NFU President Minette Batters said the decision would come as another blow to farmers, who were already struggling with inflationary costs
NFU President Minette Batters said the decision would come as another blow to farmers, who were already struggling with inflationary costs

The NFU has called the government’s decision not to implement the planned controls on food and agri imports ‘unacceptable’, warning that it would deal another blow for farmers already facing surging costs.

The government will scrap the planned introduction of import checks on animals and animal products coming into the UK from 1 July 2022.

Checks on EU imports have been delayed three times already. The government had initially planned to enforce them in January 2021 at the end of the Brexit transition period.

This subsequent failure to fully implement Border Control checks has meant EU food and agricultural imports are not subject to the rigorous checks placed on UK exports.

Farming industry groups say the checks are crucial to the UK's biosecurity, animal health and food safety, and without them they leave farmers at risk.

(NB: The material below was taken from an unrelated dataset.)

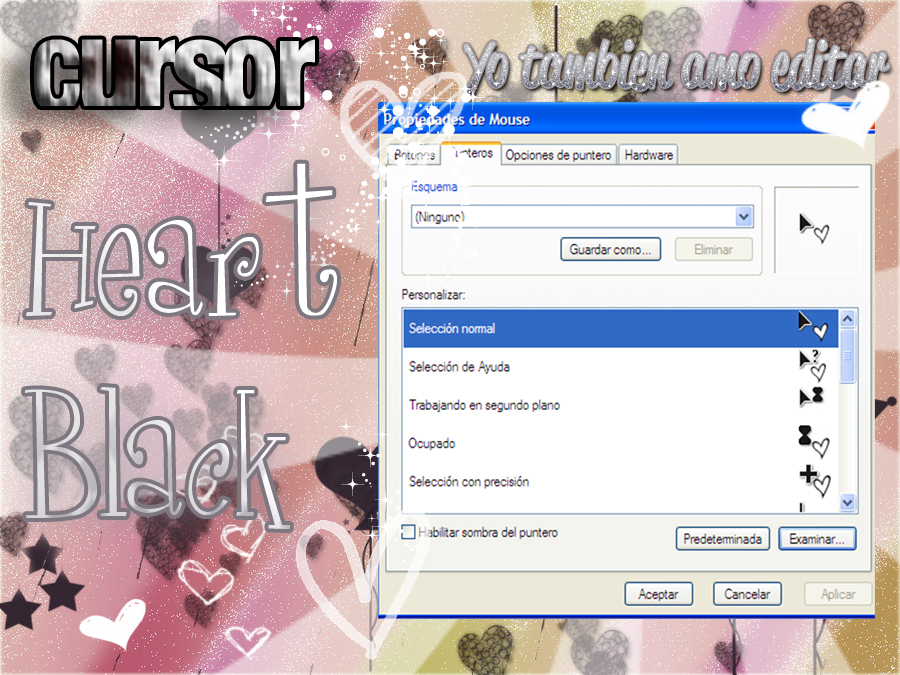Screen dimensions: 900x675
Task: Select the Ocupado list row
Action: coord(590,443)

The government has said that controls will be delayed until a digital solution is created, with a target introduction date by the end of 2023.

Responding to the new delay, the NFU said it was 'astounding' that the government was taking 'such an unacceptable approach'.

The union's president Minette Batters said: “For the introduction of these checks to have been delayed three times was bad enough but to now have them essentially scrapped in favour of an unknown system is unacceptable.

“This is a question of fairness. Our producers have to meet stringent controls to export, all while being left at a continued competitive disadvantage to our EU competitors, who are still enjoying an extended grace period which gives them access to the prized UK market relatively cost and burden free."

Mrs Batters said the decision would come as another blow to farm businesses who were already struggling with enormous inflationary costs and ongoing labour shortages.

Due to these pressures, she called for a national food strategy which demonstrated how Britain’s food supply would be "secured and sustained for the future".

"We will be seeking urgent discussions with the government about this decision to understand what it hopes to gain from this decision and ensure ministers understand fully the competitive disadvantage they are putting British farming under.”

The British Veterinary Association (BVA), the UK’s largest vet body, has also voiced strong criticism of the government’s decision to scrap the checks.

It warned that delaying checks could have serious implications for animal health and British agriculture, and open up a threat of the incursion of diseases such as African swine fever.

The deadly pig disease has already had a catastrophic impact on agriculture and animal health in parts of Europe and elsewhere globally.

James Russell, BVA senior vice president said: “This move flies in the face not only of common sense, but also of the government’s commitment to preserving high levels of animal and human health in the UK.

“With the UK now being outside the EU’s integrated and highly responsive surveillance systems, we have repeatedly warned that delaying veterinary checks further could weaken vital lines of defence against future incursions.

"To remove the requirement for checks entirely appears deeply misguided; we urge the government to abandon these plans and close off the threat of causing significant damage to our food and farming industries."